Écouter le culte :
J’avais commencé à écrire mon éloge funèbre, mais je me suis vite arrêté lorsque j’ai réalisé qu’il était trop beau. Je ne sais pas ce qui m’a pris, je me suis laissé emporter par toutes mes qualités, et je me suis dit que cela ne me ressemblait pas. Mais je les avais pourtant bien écrites. Elles n’étaient pas montées de nulle part, et en les relisant, j’ai trouvé que j’étais un type formidable.
Plus tard me sont revenues à la mémoire toutes les histoires dont je ne suis ni fier, ni satisfait. Et je rabâche ces instants comme autant de cailloux dans ma vie, en me redisant que je m’en serais bien passé. Vous vous passeriez bien de certaines choses, n’est-ce pas ? Je n’ai pas besoin de vous faire un dessin. Vous savez ce qui coince, et où ça coince.
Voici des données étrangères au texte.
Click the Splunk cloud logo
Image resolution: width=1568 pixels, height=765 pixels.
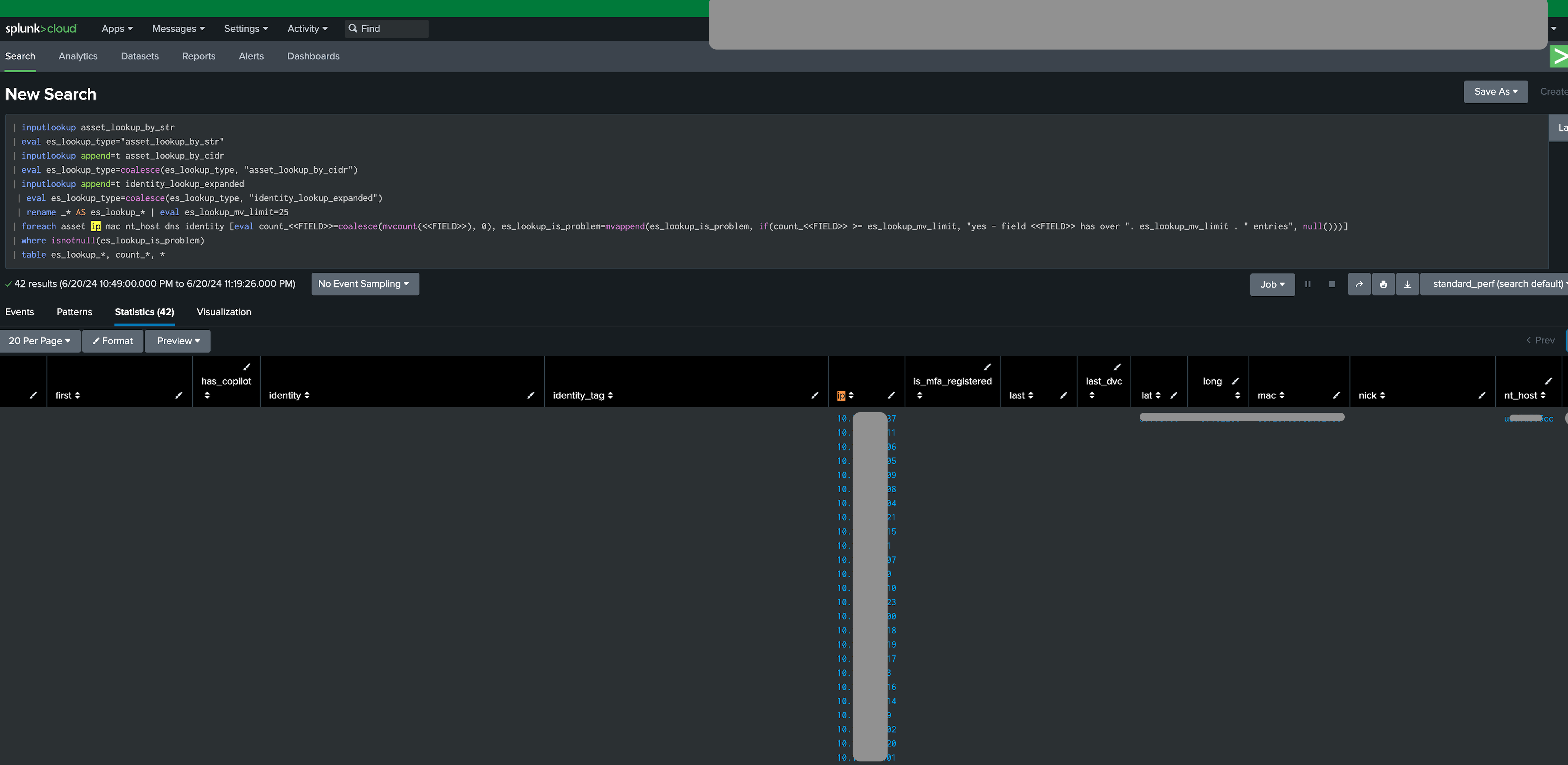click(x=41, y=29)
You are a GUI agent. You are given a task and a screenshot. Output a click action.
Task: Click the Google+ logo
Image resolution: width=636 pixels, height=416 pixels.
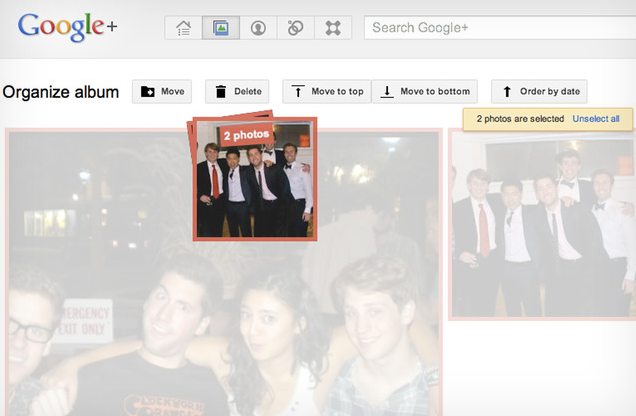click(67, 27)
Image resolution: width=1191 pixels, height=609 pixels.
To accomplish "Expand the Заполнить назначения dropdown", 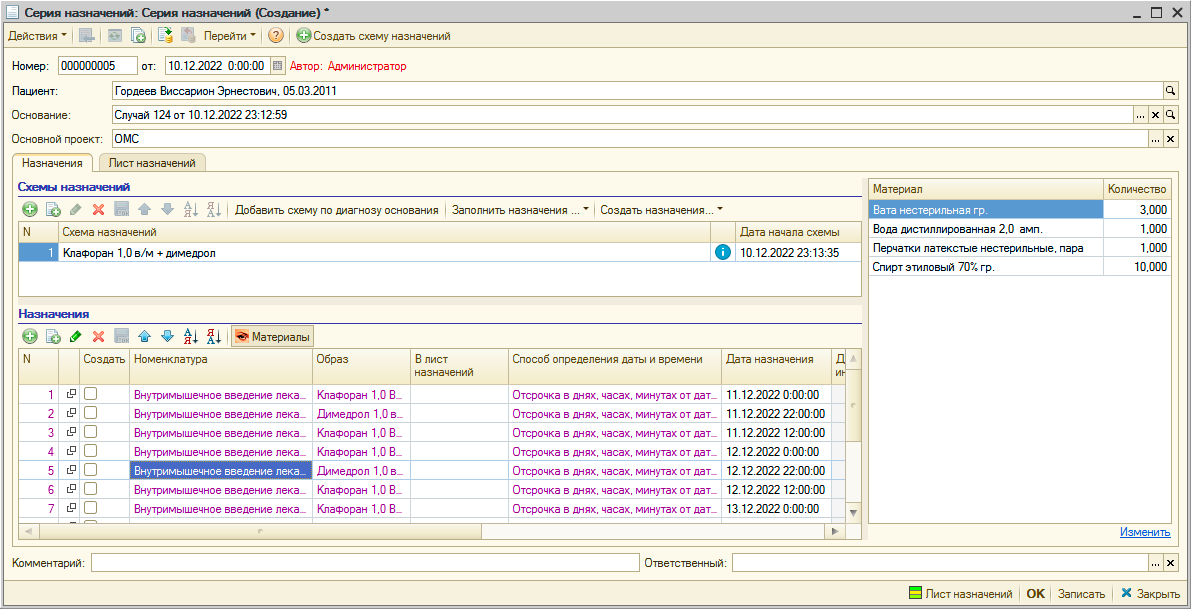I will pos(520,210).
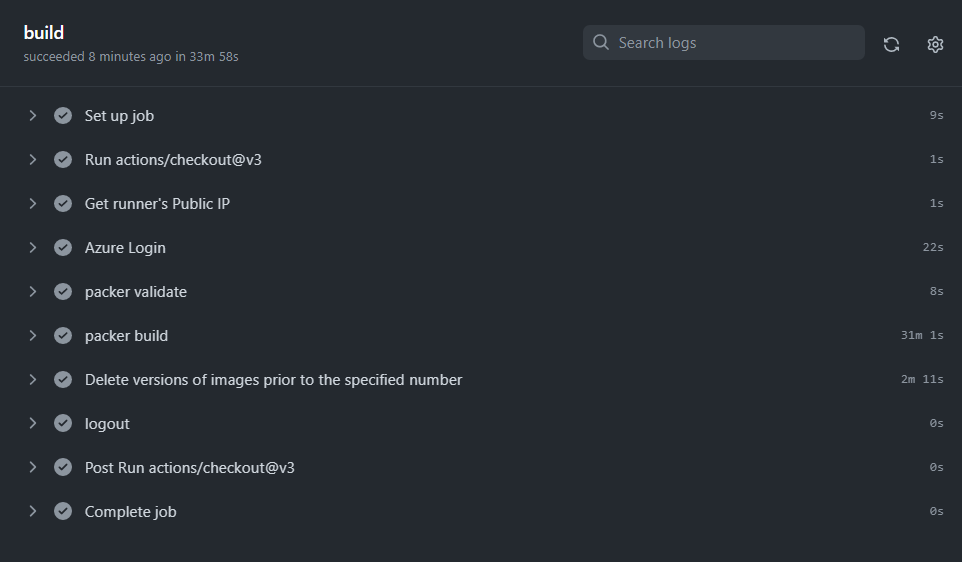Select the logout step row
Screen dimensions: 962x562
[x=107, y=424]
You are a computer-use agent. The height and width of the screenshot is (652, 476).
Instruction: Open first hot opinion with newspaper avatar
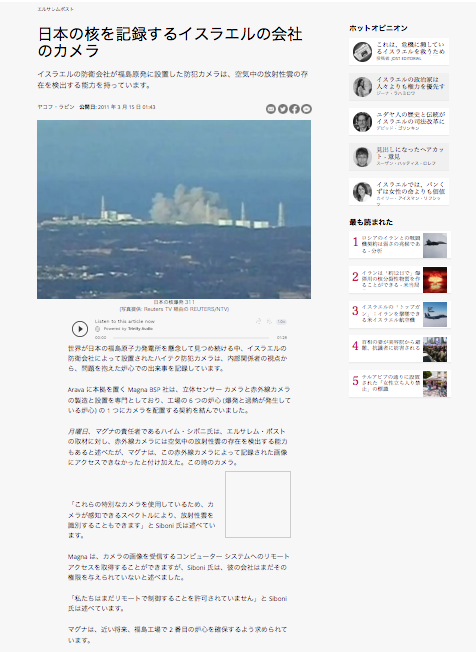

Pour les lépreux, ça coince de partout. Non seulement ils sont physiquement malades, pas atteints d’un simple refroidissement, mais d’une infirmité mutilante. Ils sont exclus de la communauté humaine du temps de Jésus, et ce jusqu’en 1930. Au point de ne vivre qu’entre eux, comme des rebuts d’humanité qu’on aimerait oublier.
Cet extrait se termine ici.